__Extrait du texte__:
────────
Ils en tirent des conclusions concrètes. Ainsi, ils accordent aux barrages des autorisations limitées dans le temps — de 25 à 50 ans en général — afin de ne pas lier les mains aux générations futures. Ici, les permis sont éternels. À l’échéance des permis, nos voisins débattent de la pertinence de maintenir ces ouvrages, ce qui explique qu’ils vont en démolir 27 en 2009, dont plusieurs importants.
Une Côte-Nord en déclin
Le rapport de la récente commission d’enquête fédérale-provinciale sur le projet de la Romaine apporte un éclairage majeur dans ce débat au Québec. Il établit que le nombre de rivières bétonnées par des barrages et des centrales hydroélectriques est en croissance fulgurante. En 1996, il existait 106 centrales sur 30 rivières. Quatre ans plus tard, leur nombre était passé à 145, et le nombre de rivières touchées, de 30 à 50. L’an dernier, 162 centrales artificialisaient 115 rivières. Avec les projets en préparation, on aura bientôt 174 centrales installées sur 121 rivières! En clair, en 15 ans, le nombre de centrales aura augmenté de 64 % et celui des rivières harnachées, de 400 %.
La commission d’enquête a dressé une carte particulièrement inquiétante pour la santé biologique de la Côte-Nord. On y voit que les bassins versants aménagés, c’est-à-dire dont les rivières ont été transformées en lacs — ce qui constitue un profond changement de nature — vont bientôt occuper la moitié de toute cette région si Québec va de l’avant avec l’idée d’harnacher la Petit Mécatina, comme l’a annoncé le premier ministre Jean Charest cette semaine. Les commissaires ont calculé qu’avec ce dernier projet, 43 % de la Côte-Nord aura été artificialisée par ces projets qui fournissent des emplois temporaires et qu’il faut répéter pour soutenir l’économie locale, dans une inlassable fuite en avant économique qui n’est pas sans rappeler l’époque de la Grande Noirceur (voir la carte à la page 109 du rapport du BAPE sur la Romaine au www.bape.gouv.qc.ca).
────────
__Entrées présentées__:
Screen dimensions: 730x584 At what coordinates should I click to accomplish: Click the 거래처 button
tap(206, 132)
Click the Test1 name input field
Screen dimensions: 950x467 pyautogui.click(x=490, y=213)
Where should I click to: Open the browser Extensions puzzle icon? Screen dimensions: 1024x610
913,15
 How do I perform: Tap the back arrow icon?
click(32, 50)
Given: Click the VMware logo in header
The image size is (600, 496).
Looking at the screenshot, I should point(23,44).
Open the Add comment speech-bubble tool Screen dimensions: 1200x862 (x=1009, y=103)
────────
__Actions à réaliser__:
[1] Recopiez le passage du texte sur les barrages depuis « Une Côte-Nord en » jusqu'à « harnachées, de 400 %. » inclus.
[2] Rédigez la suite du texte sur les barrages, à partir de la phrase qui suit sa dernière phrase.

__Résultats dans l'ordre__:
[1]
Une Côte-Nord en déclin
Le rapport de la récente commission d’enquête fédérale-provinciale sur le projet de la Romaine apporte un éclairage majeur dans ce débat au Québec. Il établit que le nombre de rivières bétonnées par des barrages et des centrales hydroélectriques est en croissance fulgurante. En 1996, il existait 106 centrales sur 30 rivières. Quatre ans plus tard, leur nombre était passé à 145, et le nombre de rivières touchées, de 30 à 50. L’an dernier, 162 centrales artificialisaient 115 rivières. Avec les projets en préparation, on aura bientôt 174 centrales installées sur 121 rivières! En clair, en 15 ans, le nombre de centrales aura augmenté de 64 % et celui des rivières harnachées, de 400 %.

[2]
La commission d’enquête fédérale-provinciale a proposé d’appliquer aux rivières l’engagement pris par le premier ministre Jean Charest lors de l’annonce de son plan Nord, le 15 novembre dernier, soit de protéger la moitié du territoire nordique. On pourrait décemment prétendre, si les cours d’eau sont les veines qui assurent la santé des écosystèmes terrestres que le premier ministre veut protéger, qu’il serait logique de protéger non pas la moitié, mais les deux tiers des cours d’eau de ce territoire presque vierge. Mais ce n’est clairement pas le cas et le plan Nord des libéraux vise à ajouter 3500 MW aux 4500 déjà en préparation. On parle même de plans pour détourner la tête de la Grande-Baleine vers les turbines de la baie James afin de moins mécontenter les Cris.
Jusqu’ici, Hydro et Québec ont morcelé le problème rivière par rivière, ce qui évite de débattre de la justesse de ce plan d’ensemble. Pourtant, la politique énergétique qu’endosse l’actuel gouvernement oblige le gouvernement à assurer la protection du patrimoine aquatique par des aires protégées. Neuf projets seulement sont sur la table et pas encore une seule aire aquatique n’a de statut permanent. On est loin du compte de la politique du 50 % de Jean Charest avec un bilan global en hydroélectricité qui frappe déjà 121 rivières.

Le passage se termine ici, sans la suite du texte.